The funding came from the Delivering Local Assistance program, which was created in the 2019 legislative session and appropriated $21.5 million for infrastructure projects in communities impacted by “a growth or decline associated with coal, oil, gas or timber development,” according to the Department of Commerce website. Grants were to be distributed equally between local governments and local school districts, and the program was authorized only for the 2021 Biennium.

Emilie Saunders, a spokesperson for the Department of Commerce, said in an email that demand for infrastructure funding through the program was high.

“We received an astounding 191 applications requesting nearly $83 million ... for a $21.5 million program,” she wrote. “Every single application we received demonstrated a vital need.

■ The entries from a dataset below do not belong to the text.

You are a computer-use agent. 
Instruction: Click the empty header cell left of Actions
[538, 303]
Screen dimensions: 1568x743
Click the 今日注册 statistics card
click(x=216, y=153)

However, because of funding restrictions, this one-time program funds the most critically needed projects.”

Twenty-eight awards totaling $11.36 million were made to schools and 17 awards totaling $10.13 million were made to local governments, Saunders wrote.

Kloker listed three options the school would consider: change the project scope “to lower the cost with the same goal of getting a new source of drinking water”; using monies the school will collect for leasing its property to the county as a temporary landfill site during reconstruction of the Montana City landfill; and looking for other grants or loans to apply for.

“At the same time, we will continue to focus on the main priority of ensuring we have sufficient funding to cover the increased operational costs associated with educating more students,” he wrote.

Saunders wrote that projects must meet startup conditions, including their financing package, by Sept. 30.

The school’s project was the only one of five county infrastructure projects seeking funding to receive any.